### What you will do
Reproduce every one of the records below verbatim, leaving out the pictures.

(Collection entries)

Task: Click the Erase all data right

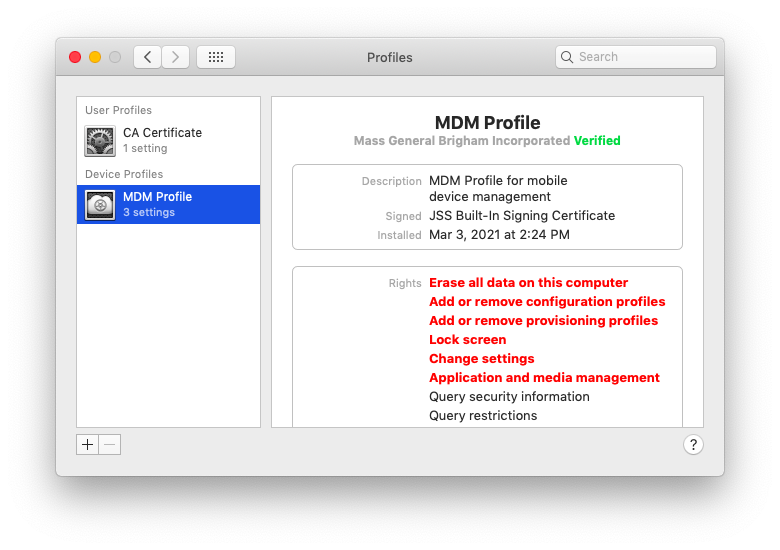Action: coord(528,283)
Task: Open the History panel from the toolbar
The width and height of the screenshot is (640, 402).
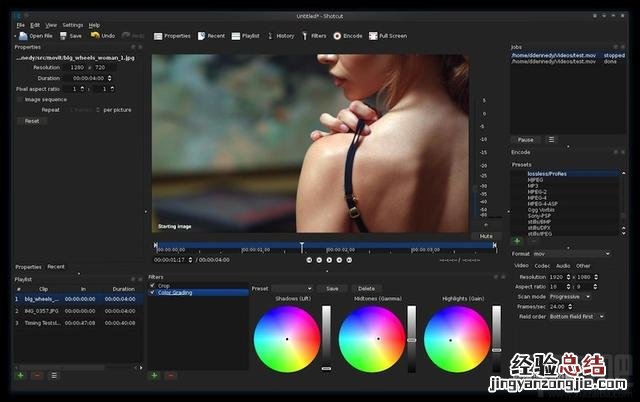Action: (x=270, y=35)
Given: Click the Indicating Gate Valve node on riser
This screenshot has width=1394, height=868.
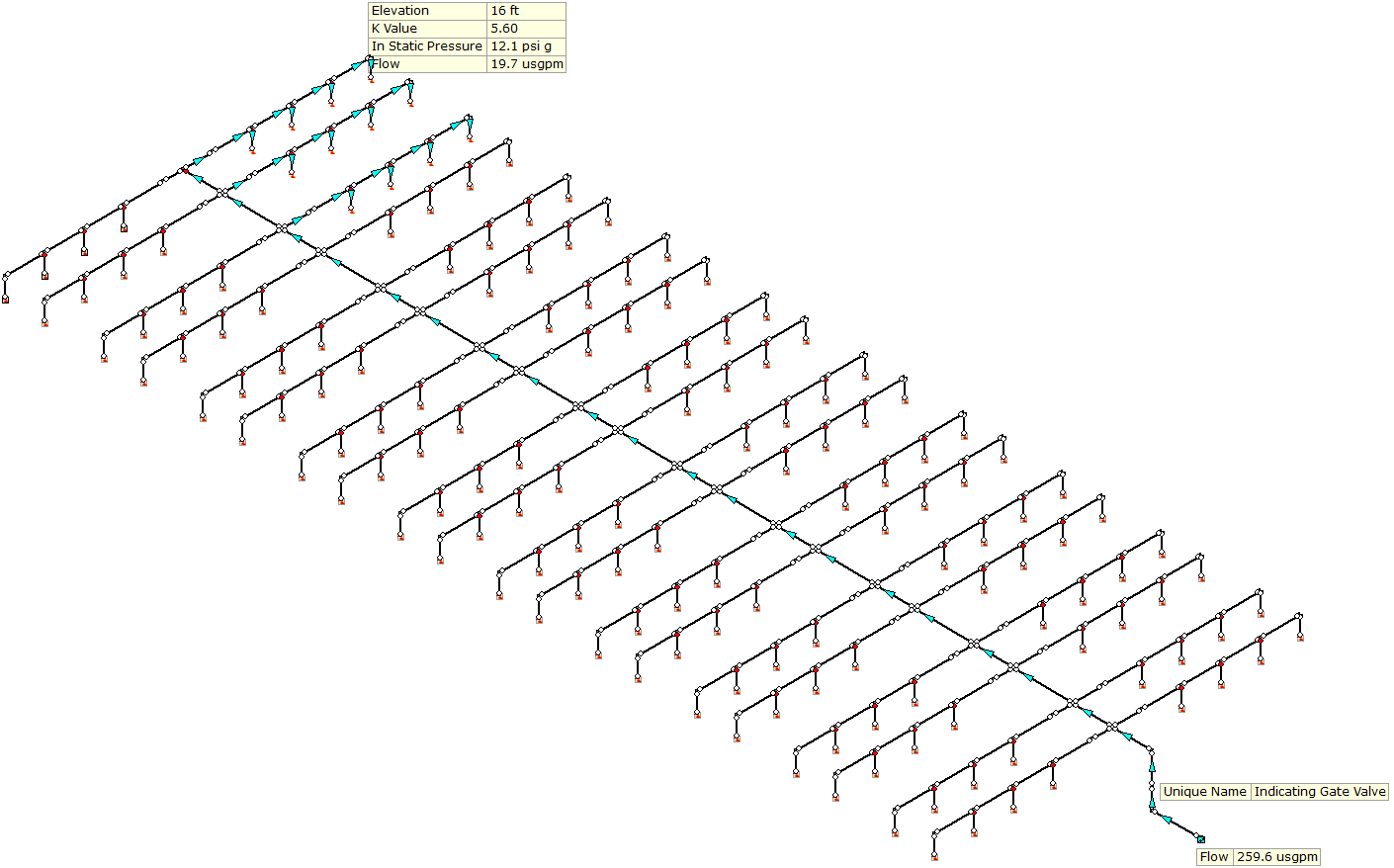Looking at the screenshot, I should coord(1152,787).
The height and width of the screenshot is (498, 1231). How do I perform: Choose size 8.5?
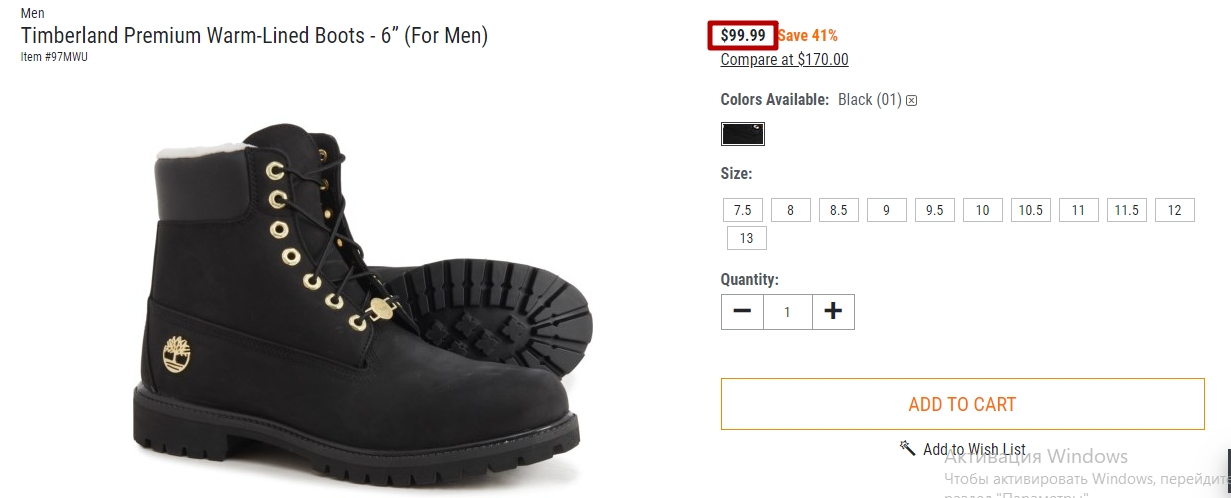(839, 210)
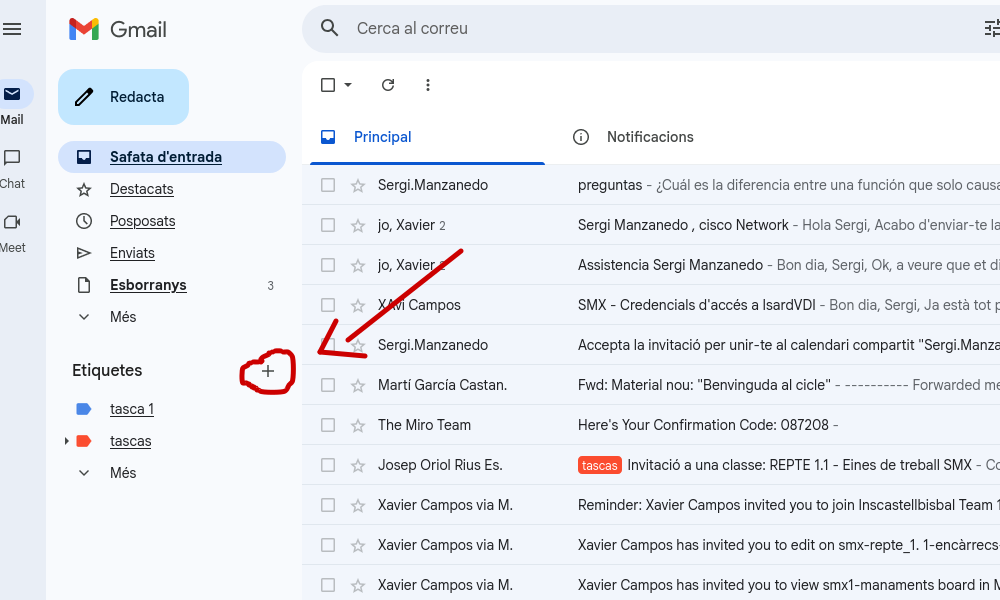
Task: Open the Meet video icon
Action: (12, 222)
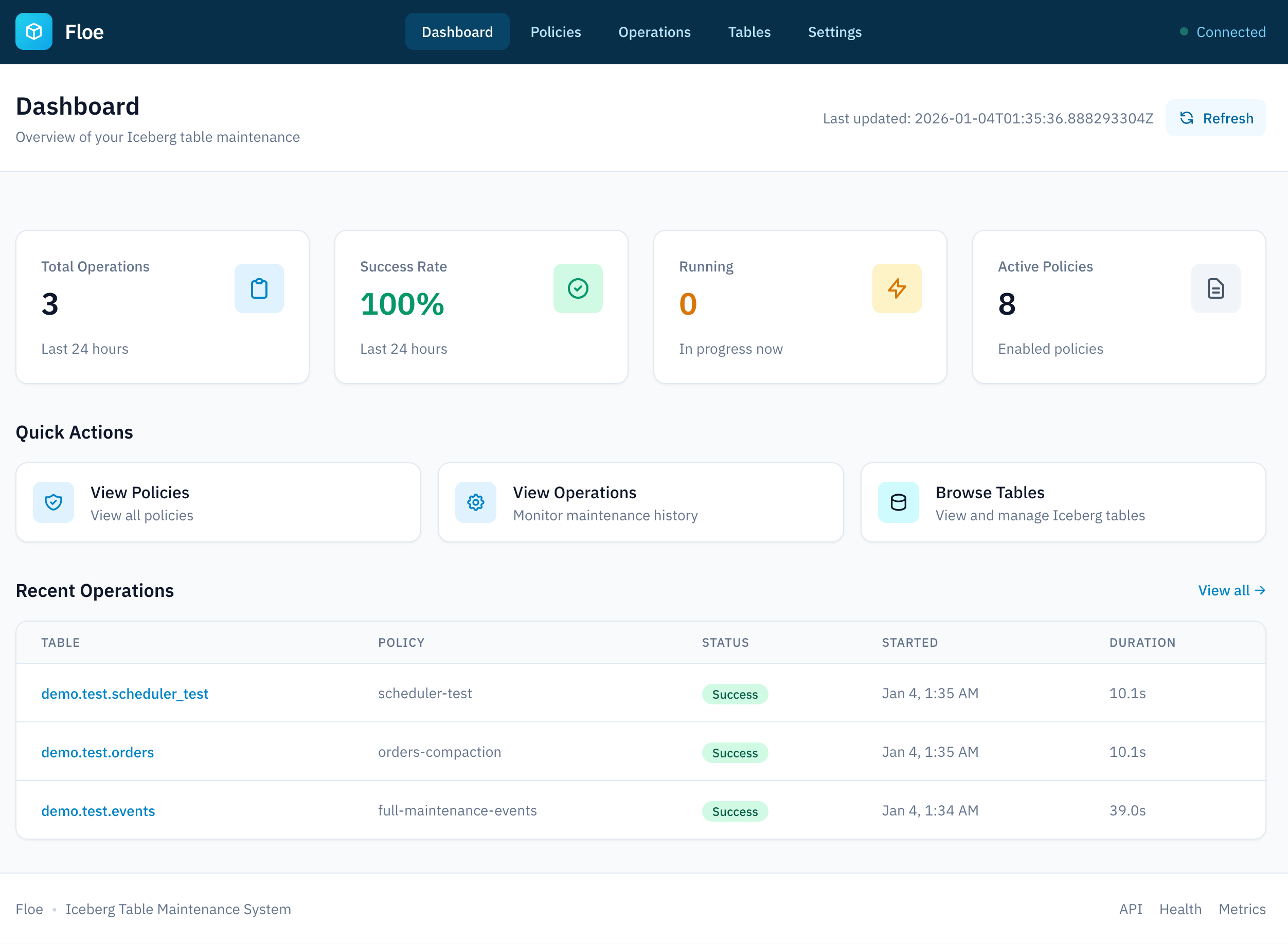
Task: Open the demo.test.scheduler_test table link
Action: [x=124, y=693]
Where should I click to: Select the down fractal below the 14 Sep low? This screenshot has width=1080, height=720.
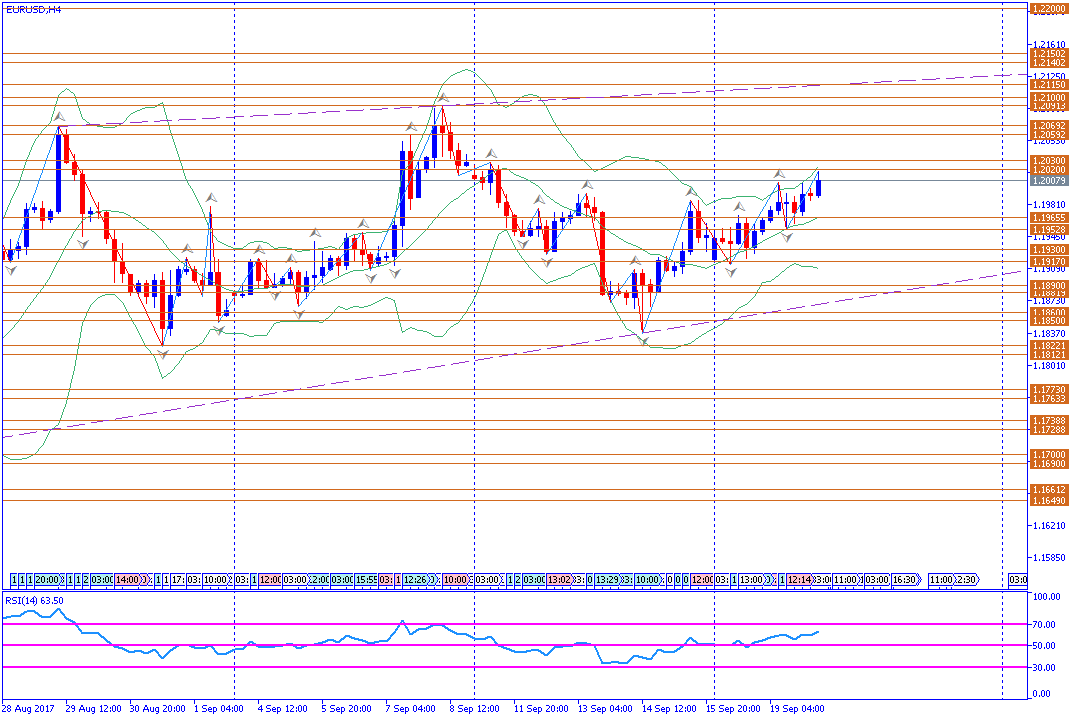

### Exercise output
Task: Click the Erase all data right

Action: coord(528,283)
Task: Open the History panel from the toolbar
The width and height of the screenshot is (640, 402).
Action: (x=270, y=35)
Given: Click the Indicating Gate Valve node on riser
This screenshot has width=1394, height=868.
Looking at the screenshot, I should coord(1152,787).
The height and width of the screenshot is (498, 1231). How do I perform: Choose size 8.5?
(839, 210)
Task: Open the Meet video icon
Action: (12, 222)
Task: Open the demo.test.scheduler_test table link
Action: [x=124, y=693]
Where should I click to: Select the down fractal below the 14 Sep low? This screenshot has width=1080, height=720.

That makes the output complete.